Copy out the stretch of the listing below, from its very first line through the line containing "will click(x=51, y=658).", with both of those lines included and nothing changed.

==*==

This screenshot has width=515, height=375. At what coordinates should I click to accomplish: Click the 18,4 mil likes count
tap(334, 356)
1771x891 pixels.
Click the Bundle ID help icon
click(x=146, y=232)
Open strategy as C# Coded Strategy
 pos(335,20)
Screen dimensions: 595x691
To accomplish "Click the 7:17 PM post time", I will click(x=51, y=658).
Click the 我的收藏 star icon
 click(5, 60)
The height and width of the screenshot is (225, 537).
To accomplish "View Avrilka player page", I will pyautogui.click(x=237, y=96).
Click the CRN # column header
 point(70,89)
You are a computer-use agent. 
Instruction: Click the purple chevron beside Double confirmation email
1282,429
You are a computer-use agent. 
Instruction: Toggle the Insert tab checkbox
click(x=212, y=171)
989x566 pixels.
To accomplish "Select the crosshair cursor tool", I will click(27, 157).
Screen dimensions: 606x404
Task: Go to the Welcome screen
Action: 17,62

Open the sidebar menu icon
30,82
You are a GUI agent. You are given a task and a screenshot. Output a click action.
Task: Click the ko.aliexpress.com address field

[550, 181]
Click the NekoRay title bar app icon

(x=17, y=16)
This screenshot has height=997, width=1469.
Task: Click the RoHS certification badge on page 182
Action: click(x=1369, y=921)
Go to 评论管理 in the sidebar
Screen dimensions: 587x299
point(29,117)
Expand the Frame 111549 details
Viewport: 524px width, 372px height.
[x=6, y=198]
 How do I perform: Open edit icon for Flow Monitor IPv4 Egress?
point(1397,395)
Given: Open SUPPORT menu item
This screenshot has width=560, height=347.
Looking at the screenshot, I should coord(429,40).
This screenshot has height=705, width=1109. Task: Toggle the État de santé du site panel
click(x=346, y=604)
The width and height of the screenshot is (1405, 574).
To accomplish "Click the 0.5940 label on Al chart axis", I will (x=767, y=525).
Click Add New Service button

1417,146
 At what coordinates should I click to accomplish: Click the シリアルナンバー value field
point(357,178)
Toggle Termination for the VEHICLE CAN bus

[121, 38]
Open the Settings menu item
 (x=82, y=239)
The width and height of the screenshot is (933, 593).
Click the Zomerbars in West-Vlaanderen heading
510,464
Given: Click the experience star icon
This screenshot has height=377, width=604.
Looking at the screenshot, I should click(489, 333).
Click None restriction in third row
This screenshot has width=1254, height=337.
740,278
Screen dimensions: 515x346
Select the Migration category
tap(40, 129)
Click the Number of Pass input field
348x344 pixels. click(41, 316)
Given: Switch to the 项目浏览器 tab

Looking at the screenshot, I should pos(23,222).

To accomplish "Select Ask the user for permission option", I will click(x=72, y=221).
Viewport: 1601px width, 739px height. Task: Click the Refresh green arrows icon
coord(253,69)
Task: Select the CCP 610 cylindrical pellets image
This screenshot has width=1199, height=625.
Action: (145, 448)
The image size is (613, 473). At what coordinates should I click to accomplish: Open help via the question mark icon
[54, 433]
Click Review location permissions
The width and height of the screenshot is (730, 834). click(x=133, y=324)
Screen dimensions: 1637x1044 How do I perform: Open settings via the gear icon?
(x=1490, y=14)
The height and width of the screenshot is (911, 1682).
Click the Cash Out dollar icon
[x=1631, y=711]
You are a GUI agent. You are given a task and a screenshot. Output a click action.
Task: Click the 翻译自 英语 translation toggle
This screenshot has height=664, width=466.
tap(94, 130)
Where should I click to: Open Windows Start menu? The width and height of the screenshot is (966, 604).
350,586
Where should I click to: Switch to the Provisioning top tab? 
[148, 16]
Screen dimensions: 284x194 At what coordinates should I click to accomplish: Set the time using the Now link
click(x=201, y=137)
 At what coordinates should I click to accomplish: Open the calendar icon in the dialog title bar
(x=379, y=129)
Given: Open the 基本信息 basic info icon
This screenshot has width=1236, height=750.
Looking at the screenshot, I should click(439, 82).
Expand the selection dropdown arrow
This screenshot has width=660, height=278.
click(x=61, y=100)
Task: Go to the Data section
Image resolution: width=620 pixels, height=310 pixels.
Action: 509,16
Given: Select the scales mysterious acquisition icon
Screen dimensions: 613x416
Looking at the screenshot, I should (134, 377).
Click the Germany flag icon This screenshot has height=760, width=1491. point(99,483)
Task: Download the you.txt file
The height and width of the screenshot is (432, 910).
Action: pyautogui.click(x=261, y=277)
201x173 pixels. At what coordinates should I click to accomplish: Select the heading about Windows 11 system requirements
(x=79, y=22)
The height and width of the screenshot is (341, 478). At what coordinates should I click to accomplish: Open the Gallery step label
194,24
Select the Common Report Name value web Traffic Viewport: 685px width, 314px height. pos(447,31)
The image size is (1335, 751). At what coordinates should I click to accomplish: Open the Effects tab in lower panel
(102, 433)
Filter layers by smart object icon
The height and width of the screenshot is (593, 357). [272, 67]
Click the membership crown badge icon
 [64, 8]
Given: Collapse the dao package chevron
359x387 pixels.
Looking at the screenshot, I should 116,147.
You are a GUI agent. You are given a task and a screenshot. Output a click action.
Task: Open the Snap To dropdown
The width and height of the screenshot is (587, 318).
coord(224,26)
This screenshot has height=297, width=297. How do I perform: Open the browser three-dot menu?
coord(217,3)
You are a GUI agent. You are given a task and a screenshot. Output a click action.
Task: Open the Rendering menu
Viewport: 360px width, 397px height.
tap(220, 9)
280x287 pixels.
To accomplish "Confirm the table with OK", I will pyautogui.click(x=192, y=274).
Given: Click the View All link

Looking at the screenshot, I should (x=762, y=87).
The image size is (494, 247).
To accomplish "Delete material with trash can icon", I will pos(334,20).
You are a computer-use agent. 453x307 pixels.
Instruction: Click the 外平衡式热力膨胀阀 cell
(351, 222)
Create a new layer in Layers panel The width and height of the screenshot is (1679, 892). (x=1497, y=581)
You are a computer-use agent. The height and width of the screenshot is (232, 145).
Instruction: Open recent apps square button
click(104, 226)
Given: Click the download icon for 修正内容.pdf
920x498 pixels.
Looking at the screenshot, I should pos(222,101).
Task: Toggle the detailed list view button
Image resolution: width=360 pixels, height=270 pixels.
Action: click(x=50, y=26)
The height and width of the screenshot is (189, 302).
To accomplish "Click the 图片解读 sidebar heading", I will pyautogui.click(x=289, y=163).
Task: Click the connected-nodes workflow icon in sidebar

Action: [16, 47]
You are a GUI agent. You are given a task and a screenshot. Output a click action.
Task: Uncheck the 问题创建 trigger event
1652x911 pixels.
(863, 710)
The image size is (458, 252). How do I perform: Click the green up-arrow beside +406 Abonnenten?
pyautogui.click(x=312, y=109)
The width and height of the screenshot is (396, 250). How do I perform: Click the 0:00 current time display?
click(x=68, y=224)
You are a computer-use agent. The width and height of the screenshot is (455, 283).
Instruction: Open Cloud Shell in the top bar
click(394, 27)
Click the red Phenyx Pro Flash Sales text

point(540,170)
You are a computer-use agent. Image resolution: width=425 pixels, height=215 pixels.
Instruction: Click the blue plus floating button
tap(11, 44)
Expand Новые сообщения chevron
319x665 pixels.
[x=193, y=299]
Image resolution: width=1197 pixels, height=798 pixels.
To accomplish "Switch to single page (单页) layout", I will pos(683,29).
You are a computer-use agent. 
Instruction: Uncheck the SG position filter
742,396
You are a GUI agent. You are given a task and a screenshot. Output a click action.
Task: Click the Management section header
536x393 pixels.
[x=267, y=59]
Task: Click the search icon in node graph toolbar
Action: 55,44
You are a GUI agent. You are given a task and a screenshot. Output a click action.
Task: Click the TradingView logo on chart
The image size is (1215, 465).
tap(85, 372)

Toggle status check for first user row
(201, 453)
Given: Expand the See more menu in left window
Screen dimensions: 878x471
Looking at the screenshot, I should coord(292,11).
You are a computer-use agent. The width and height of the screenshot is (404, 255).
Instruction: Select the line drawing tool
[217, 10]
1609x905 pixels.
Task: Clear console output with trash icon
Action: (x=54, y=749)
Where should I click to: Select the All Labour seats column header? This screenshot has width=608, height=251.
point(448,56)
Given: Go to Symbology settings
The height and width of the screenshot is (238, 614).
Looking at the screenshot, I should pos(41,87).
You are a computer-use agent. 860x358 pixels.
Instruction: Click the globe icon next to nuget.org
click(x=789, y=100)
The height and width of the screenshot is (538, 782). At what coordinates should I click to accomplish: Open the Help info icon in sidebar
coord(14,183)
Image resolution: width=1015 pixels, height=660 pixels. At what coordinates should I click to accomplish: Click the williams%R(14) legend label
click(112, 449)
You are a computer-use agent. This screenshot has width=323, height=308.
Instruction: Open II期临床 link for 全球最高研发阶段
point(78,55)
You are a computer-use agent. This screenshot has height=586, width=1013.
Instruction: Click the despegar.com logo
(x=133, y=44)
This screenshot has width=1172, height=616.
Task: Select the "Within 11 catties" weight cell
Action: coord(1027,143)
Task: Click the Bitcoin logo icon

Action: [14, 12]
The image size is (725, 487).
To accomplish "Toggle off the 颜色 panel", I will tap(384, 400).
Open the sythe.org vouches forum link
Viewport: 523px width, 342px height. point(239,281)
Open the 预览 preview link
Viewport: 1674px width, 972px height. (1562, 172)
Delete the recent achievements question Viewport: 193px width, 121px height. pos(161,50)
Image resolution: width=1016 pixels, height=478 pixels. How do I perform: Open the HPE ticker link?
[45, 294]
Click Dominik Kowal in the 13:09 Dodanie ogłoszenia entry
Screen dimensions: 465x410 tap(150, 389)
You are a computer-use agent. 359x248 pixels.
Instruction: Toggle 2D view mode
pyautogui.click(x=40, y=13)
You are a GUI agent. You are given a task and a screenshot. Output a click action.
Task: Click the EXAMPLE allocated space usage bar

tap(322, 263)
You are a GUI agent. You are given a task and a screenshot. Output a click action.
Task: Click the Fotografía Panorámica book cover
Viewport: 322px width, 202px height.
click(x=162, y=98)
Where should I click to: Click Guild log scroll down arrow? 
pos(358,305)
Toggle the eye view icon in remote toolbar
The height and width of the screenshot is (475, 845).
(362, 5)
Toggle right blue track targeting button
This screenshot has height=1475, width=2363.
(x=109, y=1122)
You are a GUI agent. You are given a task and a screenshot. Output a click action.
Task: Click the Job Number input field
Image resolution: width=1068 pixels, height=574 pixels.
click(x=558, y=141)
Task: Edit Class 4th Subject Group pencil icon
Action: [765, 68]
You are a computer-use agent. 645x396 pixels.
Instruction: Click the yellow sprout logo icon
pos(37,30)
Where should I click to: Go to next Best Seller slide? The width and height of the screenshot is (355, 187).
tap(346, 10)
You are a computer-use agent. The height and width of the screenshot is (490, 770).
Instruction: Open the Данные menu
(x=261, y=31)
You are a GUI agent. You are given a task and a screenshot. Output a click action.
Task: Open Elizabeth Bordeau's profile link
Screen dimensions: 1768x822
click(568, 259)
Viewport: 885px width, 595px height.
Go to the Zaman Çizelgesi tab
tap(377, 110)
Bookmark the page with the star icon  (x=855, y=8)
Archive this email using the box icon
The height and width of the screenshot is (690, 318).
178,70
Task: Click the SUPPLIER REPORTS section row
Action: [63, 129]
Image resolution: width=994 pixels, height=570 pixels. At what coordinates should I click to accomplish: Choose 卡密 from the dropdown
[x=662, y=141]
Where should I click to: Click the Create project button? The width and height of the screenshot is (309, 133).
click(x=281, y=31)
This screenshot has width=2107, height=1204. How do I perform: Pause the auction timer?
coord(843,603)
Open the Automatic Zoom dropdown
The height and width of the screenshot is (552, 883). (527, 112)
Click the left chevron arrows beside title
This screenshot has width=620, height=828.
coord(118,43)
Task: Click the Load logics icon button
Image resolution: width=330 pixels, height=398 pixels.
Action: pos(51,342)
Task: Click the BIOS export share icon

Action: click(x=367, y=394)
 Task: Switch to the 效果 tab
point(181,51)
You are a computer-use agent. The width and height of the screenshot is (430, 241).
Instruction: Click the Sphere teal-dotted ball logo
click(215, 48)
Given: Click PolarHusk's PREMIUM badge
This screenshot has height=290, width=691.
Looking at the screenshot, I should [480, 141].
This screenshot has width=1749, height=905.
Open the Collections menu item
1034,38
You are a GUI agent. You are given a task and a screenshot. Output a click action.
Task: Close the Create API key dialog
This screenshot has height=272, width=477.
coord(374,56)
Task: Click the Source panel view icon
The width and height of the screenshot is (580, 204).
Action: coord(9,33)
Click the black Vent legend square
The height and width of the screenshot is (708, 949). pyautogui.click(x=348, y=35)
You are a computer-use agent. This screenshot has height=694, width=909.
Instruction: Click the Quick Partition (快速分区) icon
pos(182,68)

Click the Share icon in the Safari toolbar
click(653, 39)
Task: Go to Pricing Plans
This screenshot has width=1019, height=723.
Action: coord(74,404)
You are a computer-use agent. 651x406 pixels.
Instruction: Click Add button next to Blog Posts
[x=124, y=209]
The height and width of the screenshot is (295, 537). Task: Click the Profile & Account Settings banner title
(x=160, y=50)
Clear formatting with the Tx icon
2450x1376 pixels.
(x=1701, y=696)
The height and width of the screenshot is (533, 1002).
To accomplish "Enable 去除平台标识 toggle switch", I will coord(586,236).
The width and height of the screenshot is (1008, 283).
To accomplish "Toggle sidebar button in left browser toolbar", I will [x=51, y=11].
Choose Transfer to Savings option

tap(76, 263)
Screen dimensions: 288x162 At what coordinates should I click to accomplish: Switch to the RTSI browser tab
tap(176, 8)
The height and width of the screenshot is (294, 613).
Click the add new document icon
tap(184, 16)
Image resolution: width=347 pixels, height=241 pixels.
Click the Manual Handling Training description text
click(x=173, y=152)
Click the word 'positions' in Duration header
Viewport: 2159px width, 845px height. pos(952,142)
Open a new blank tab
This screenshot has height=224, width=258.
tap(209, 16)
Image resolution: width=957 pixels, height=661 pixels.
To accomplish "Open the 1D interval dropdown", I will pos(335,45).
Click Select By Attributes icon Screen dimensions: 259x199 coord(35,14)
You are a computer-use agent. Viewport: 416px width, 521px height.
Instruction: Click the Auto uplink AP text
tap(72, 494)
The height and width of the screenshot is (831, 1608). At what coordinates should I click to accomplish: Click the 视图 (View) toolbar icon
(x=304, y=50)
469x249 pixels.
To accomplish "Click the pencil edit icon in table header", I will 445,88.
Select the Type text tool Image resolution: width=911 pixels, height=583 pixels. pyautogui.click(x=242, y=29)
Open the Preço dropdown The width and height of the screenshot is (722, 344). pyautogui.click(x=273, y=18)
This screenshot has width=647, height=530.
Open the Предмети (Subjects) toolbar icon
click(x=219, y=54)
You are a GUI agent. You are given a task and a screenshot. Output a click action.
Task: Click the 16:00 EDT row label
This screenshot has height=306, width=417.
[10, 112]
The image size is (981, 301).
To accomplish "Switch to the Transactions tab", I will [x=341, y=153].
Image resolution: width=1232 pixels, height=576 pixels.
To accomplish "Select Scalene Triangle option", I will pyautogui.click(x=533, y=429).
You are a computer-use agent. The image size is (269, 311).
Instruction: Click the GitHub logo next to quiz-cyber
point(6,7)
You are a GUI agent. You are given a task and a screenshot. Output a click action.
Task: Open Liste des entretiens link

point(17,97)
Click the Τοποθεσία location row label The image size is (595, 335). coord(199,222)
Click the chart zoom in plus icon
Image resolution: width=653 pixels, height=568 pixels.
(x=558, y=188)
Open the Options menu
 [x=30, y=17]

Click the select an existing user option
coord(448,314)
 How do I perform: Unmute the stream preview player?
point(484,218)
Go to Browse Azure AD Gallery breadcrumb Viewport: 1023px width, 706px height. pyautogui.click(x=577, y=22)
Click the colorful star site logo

==*==

■ Complete answer ■
This screenshot has width=515, height=375. At what coordinates should I click to accomplish: Click the 18,4 mil likes count
tap(334, 356)
1771x891 pixels.
Click the Bundle ID help icon
click(x=146, y=232)
Open strategy as C# Coded Strategy
 pos(335,20)
Screen dimensions: 595x691
To accomplish "Click the 7:17 PM post time", I will click(x=51, y=658).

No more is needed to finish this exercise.